(Problem details) Can you reproduce every line of the material below, word for word and in the same order?

(Input for this task)

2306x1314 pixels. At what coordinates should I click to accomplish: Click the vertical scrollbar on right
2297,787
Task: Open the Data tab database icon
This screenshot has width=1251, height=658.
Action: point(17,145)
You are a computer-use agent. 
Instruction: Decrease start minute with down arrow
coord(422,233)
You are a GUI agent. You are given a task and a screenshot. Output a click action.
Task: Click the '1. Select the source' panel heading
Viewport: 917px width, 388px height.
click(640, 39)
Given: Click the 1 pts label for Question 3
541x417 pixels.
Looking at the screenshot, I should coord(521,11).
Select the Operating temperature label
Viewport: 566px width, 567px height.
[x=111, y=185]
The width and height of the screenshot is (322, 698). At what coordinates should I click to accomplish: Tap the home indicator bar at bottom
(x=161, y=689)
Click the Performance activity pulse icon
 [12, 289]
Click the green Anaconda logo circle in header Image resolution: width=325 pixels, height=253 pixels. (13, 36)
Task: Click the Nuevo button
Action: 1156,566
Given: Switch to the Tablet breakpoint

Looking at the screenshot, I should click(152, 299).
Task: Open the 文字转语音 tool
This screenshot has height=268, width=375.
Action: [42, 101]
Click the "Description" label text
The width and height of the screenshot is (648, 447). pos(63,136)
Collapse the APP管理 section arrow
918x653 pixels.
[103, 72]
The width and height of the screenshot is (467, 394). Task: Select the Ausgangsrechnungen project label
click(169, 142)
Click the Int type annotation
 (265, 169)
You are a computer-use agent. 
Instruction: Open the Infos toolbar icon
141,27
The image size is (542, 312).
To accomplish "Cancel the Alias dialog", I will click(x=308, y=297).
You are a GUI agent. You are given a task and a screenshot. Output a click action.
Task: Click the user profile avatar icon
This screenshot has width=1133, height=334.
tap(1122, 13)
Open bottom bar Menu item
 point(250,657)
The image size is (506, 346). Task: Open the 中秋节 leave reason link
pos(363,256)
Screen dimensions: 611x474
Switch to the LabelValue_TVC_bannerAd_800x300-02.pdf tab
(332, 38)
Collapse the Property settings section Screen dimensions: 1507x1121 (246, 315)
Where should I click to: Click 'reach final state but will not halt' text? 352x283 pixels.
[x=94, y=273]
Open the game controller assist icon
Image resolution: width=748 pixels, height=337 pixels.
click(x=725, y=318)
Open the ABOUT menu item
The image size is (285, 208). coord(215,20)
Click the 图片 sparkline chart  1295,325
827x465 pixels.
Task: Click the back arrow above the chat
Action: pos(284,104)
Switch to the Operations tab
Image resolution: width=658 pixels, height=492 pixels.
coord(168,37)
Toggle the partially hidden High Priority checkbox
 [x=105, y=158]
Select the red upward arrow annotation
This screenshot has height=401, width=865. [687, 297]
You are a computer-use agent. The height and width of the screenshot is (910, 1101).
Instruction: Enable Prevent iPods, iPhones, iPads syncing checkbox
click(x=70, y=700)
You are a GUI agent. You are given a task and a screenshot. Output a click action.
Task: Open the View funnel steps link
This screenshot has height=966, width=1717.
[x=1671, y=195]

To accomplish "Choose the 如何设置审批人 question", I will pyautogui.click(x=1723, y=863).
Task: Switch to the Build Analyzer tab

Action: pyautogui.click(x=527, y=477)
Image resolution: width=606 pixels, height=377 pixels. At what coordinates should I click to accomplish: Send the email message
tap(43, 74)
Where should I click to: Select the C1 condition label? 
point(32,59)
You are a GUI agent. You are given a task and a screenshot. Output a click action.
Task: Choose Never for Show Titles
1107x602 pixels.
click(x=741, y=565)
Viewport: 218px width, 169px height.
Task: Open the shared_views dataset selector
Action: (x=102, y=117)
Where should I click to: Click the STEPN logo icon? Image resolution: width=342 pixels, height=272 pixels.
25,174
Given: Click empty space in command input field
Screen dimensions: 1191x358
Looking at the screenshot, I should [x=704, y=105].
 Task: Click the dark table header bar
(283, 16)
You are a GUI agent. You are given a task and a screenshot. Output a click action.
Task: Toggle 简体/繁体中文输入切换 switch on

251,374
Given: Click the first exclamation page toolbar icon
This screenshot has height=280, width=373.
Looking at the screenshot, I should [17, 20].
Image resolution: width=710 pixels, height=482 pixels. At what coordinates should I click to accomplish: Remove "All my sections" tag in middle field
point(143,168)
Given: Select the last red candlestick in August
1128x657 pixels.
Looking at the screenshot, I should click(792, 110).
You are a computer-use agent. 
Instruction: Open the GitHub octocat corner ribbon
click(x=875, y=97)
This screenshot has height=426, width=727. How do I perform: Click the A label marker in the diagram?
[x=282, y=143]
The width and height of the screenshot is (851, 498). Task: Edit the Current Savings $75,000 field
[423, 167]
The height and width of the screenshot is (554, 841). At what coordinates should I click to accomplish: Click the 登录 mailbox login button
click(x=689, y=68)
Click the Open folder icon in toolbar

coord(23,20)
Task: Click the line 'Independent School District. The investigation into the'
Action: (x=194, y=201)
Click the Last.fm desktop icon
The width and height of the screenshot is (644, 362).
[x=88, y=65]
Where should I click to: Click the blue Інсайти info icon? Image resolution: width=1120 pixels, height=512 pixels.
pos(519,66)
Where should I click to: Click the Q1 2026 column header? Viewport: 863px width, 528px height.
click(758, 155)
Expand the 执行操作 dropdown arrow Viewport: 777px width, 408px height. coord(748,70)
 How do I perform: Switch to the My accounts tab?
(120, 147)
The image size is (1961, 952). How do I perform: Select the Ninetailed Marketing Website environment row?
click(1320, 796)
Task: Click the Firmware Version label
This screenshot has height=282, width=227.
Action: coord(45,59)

(Written reply)
2306x1314 pixels. At what coordinates should I click to accomplish: Click the vertical scrollbar on right
2297,787
Task: Open the Data tab database icon
This screenshot has width=1251, height=658.
Action: point(17,145)
You are a computer-use agent. 
Instruction: Decrease start minute with down arrow
coord(422,233)
You are a GUI agent. You are given a task and a screenshot. Output a click action.
Task: Click the '1. Select the source' panel heading
Viewport: 917px width, 388px height.
click(640, 39)
Given: Click the 1 pts label for Question 3
541x417 pixels.
Looking at the screenshot, I should coord(521,11).
Select the Operating temperature label
Viewport: 566px width, 567px height.
[x=111, y=185]
The width and height of the screenshot is (322, 698). At what coordinates should I click to accomplish: Tap the home indicator bar at bottom
(x=161, y=689)
Click the Performance activity pulse icon
 [12, 289]
Click the green Anaconda logo circle in header Image resolution: width=325 pixels, height=253 pixels. (13, 36)
Task: Click the Nuevo button
Action: 1156,566
Given: Switch to the Tablet breakpoint

Looking at the screenshot, I should click(152, 299).
Task: Open the 文字转语音 tool
This screenshot has height=268, width=375.
Action: [42, 101]
Click the "Description" label text
The width and height of the screenshot is (648, 447). pos(63,136)
Collapse the APP管理 section arrow
918x653 pixels.
[103, 72]
The width and height of the screenshot is (467, 394). Task: Select the Ausgangsrechnungen project label
click(169, 142)
Click the Int type annotation
 (265, 169)
You are a computer-use agent. 
Instruction: Open the Infos toolbar icon
141,27
The image size is (542, 312).
To accomplish "Cancel the Alias dialog", I will click(x=308, y=297).
You are a GUI agent. You are given a task and a screenshot. Output a click action.
Task: Click the user profile avatar icon
This screenshot has width=1133, height=334.
tap(1122, 13)
Open bottom bar Menu item
 point(250,657)
The image size is (506, 346). Task: Open the 中秋节 leave reason link
pos(363,256)
Screen dimensions: 611x474
Switch to the LabelValue_TVC_bannerAd_800x300-02.pdf tab
(332, 38)
Collapse the Property settings section Screen dimensions: 1507x1121 (246, 315)
Where should I click to: Click 'reach final state but will not halt' text? 352x283 pixels.
[x=94, y=273]
Open the game controller assist icon
Image resolution: width=748 pixels, height=337 pixels.
click(x=725, y=318)
Open the ABOUT menu item
The image size is (285, 208). coord(215,20)
Click the 图片 sparkline chart  1295,325
827x465 pixels.
Task: Click the back arrow above the chat
Action: pos(284,104)
Switch to the Operations tab
Image resolution: width=658 pixels, height=492 pixels.
coord(168,37)
Toggle the partially hidden High Priority checkbox
 [x=105, y=158]
Select the red upward arrow annotation
This screenshot has height=401, width=865. [687, 297]
You are a computer-use agent. The height and width of the screenshot is (910, 1101).
Instruction: Enable Prevent iPods, iPhones, iPads syncing checkbox
click(x=70, y=700)
You are a GUI agent. You are given a task and a screenshot. Output a click action.
Task: Open the View funnel steps link
This screenshot has height=966, width=1717.
[x=1671, y=195]

To accomplish "Choose the 如何设置审批人 question", I will pyautogui.click(x=1723, y=863).
Task: Switch to the Build Analyzer tab

Action: pyautogui.click(x=527, y=477)
Image resolution: width=606 pixels, height=377 pixels. At what coordinates should I click to accomplish: Send the email message
tap(43, 74)
Where should I click to: Select the C1 condition label? 
point(32,59)
You are a GUI agent. You are given a task and a screenshot. Output a click action.
Task: Choose Never for Show Titles
1107x602 pixels.
click(x=741, y=565)
Viewport: 218px width, 169px height.
Task: Open the shared_views dataset selector
Action: (x=102, y=117)
Where should I click to: Click the STEPN logo icon? Image resolution: width=342 pixels, height=272 pixels.
25,174
Given: Click empty space in command input field
Screen dimensions: 1191x358
Looking at the screenshot, I should [x=704, y=105].
 Task: Click the dark table header bar
(283, 16)
You are a GUI agent. You are given a task and a screenshot. Output a click action.
Task: Toggle 简体/繁体中文输入切换 switch on

251,374
Given: Click the first exclamation page toolbar icon
This screenshot has height=280, width=373.
Looking at the screenshot, I should [17, 20].
Image resolution: width=710 pixels, height=482 pixels. At what coordinates should I click to accomplish: Remove "All my sections" tag in middle field
point(143,168)
Given: Select the last red candlestick in August
1128x657 pixels.
Looking at the screenshot, I should click(792, 110).
You are a computer-use agent. 
Instruction: Open the GitHub octocat corner ribbon
click(x=875, y=97)
This screenshot has height=426, width=727. How do I perform: Click the A label marker in the diagram?
[x=282, y=143]
The width and height of the screenshot is (851, 498). Task: Edit the Current Savings $75,000 field
[423, 167]
The height and width of the screenshot is (554, 841). At what coordinates should I click to accomplish: Click the 登录 mailbox login button
click(x=689, y=68)
Click the Open folder icon in toolbar

coord(23,20)
Task: Click the line 'Independent School District. The investigation into the'
Action: (x=194, y=201)
Click the Last.fm desktop icon
The width and height of the screenshot is (644, 362).
[x=88, y=65]
Where should I click to: Click the blue Інсайти info icon? Image resolution: width=1120 pixels, height=512 pixels.
pos(519,66)
Where should I click to: Click the Q1 2026 column header? Viewport: 863px width, 528px height.
click(758, 155)
Expand the 执行操作 dropdown arrow Viewport: 777px width, 408px height. coord(748,70)
 How do I perform: Switch to the My accounts tab?
(120, 147)
The image size is (1961, 952). How do I perform: Select the Ninetailed Marketing Website environment row?
click(1320, 796)
Task: Click the Firmware Version label
This screenshot has height=282, width=227.
Action: coord(45,59)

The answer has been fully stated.